Demografia i statystyka są nieubłagane – z kolejnych raportów i opracowań Głównego Urzędu Statystycznego wynika, że liczba mieszkańców naszego powiatu systematycznie maleje. Jest to sytuacja podobna do tej, jaka panuje na terenie większości samorządów w Polsce. Prognozy nie napawają optymizmem – w przyszłości najprawdopodobniej będzie jeszcze gorzej.
Jak podaje GUS, liczba mieszkańców Polski na przełomie 2019 i 2020 r. była o ponad 28,5 tys. mniejsza niż przed rokiem. To sytuacja analogiczna do poprzedniego pomiaru, gdy w porównaniu z latami 2018/2019 ubyło nas o ponad 22 tys. Spośród 2,5 tys. gmin w naszym kraju, ponad 1,7 tys. może „pochwalić” się ujemnym bilansem ludności.
Spadek liczby mieszkańców naszego kraju obserwowany jest od 2012 r. Wyjątek stanowił 2017 r., kiedy to zanotowano nieznaczny wzrost. W kolejnych latach było już jednak tylko gorzej. Wpływ na wynik bilansu ma przede wszystkim przyrost naturalny, który od 2013 r. pozostaje ujemny. W 2019 r. w Polsce na świat przyszło 375 tys. dzieci, czyli około 13 tys. mniej, niż w roku poprzednim. Liczba urodzeń była zaś o około 35 tys. niższa niż liczba zgonów. Postanowiliśmy przyjrzeć się bliżej tym danym w kontekście powiatu olkuskiego.
Nasz powiat „kurczy się”
Z danych Głównego Urzędu Statystycznego wynika, iż ilość mieszkańców Powiatu Olkuskiego systematycznie maleje. Ludność ziemi olkuskiej na dzień 31 grudnia 2013 r. wynosiła 114 073 osób. Na koniec 2019 r. było nas już 111 217. Oznacza to, że na przestrzeni 7 lat w naszej okolicy ubyło 2856 osób. Jak przedstawiają się te statystyki w rozbiciu na poszczególne gminy?
Pod lupę wzięliśmy ogólną liczbę mieszkańców, wskaźnik przyrostu naturalnego w przeliczeniu na 1000 osób oraz tzw. „saldo migracji”, czyli proporcję osób opuszczających naszą okolicę w stosunku do liczby osób chcących tutaj zamieszkać.

| TREŚĆ ZADANIA 1 |
Jaki czynnik według tekstu źródłowego ma największy wpływ na bilans ludności Polski i jakie liczby z 2019 r. to ilustrują? Odpowiedz w jednym do trzech zdań.
| TREŚĆ ZADANIA 2 |
Wypisz bez żadnych zmian wszystko z tekstu źródłowego, od słów „Z danych Głównego” aż po słowa „chcących tutaj zamieszkać.”.
Te dane pochodzą z innego źródła niż tekst źródłowy.

| FRAGMENT DANYCH |
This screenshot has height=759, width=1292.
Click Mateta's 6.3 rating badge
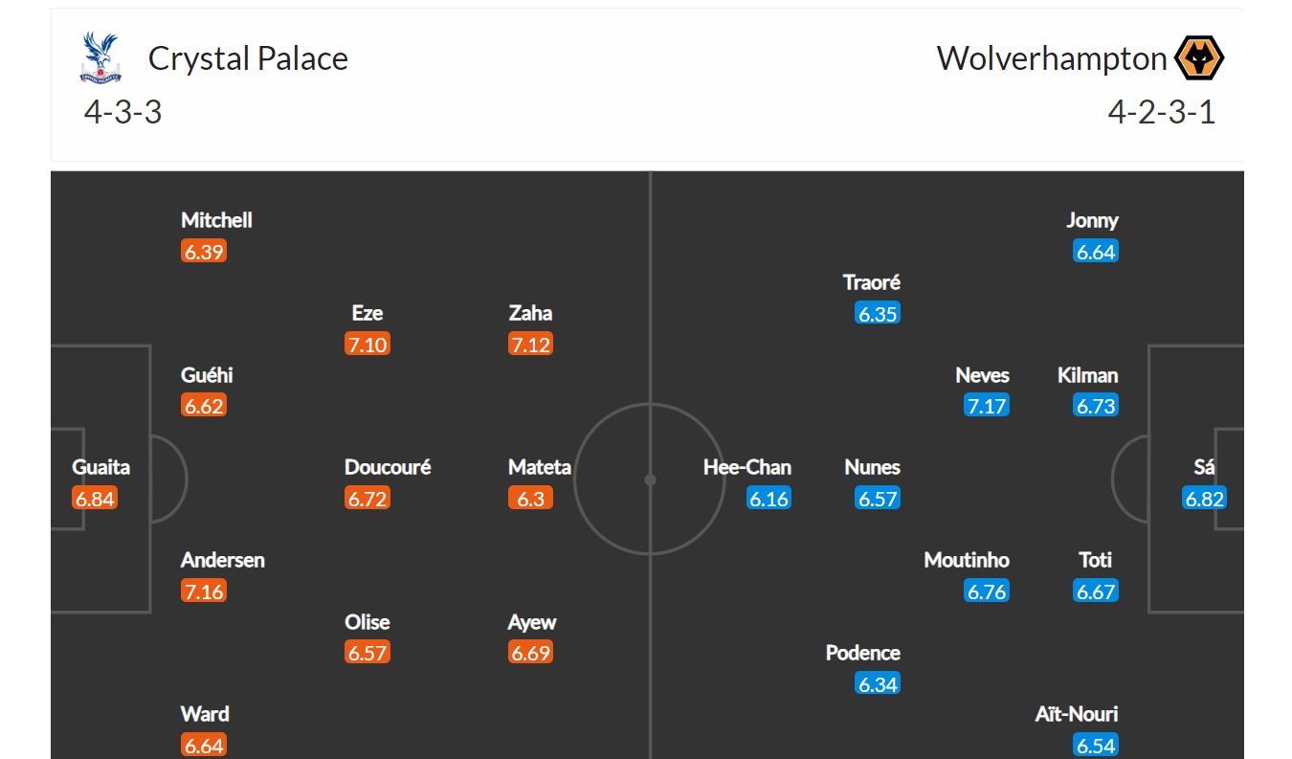coord(529,499)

| ROZWIĄZANIE ZADANIA 1 |
Na wynik bilansu wpływa przede wszystkim przyrost naturalny, który od 2013 r. pozostaje ujemny. W 2019 r. w Polsce urodziło się 375 tys. dzieci, czyli o około 35 tys. mniej, niż wyniosła liczba zgonów.

| ROZWIĄZANIE ZADANIA 2 |
Z danych Głównego Urzędu Statystycznego wynika, iż ilość mieszkańców Powiatu Olkuskiego systematycznie maleje. Ludność ziemi olkuskiej na dzień 31 grudnia 2013 r. wynosiła 114 073 osób. Na koniec 2019 r. było nas już 111 217. Oznacza to, że na przestrzeni 7 lat w naszej okolicy ubyło 2856 osób. Jak przedstawiają się te statystyki w rozbiciu na poszczególne gminy?
Pod lupę wzięliśmy ogólną liczbę mieszkańców, wskaźnik przyrostu naturalnego w przeliczeniu na 1000 osób oraz tzw. „saldo migracji”, czyli proporcję osób opuszczających naszą okolicę w stosunku do liczby osób chcących tutaj zamieszkać.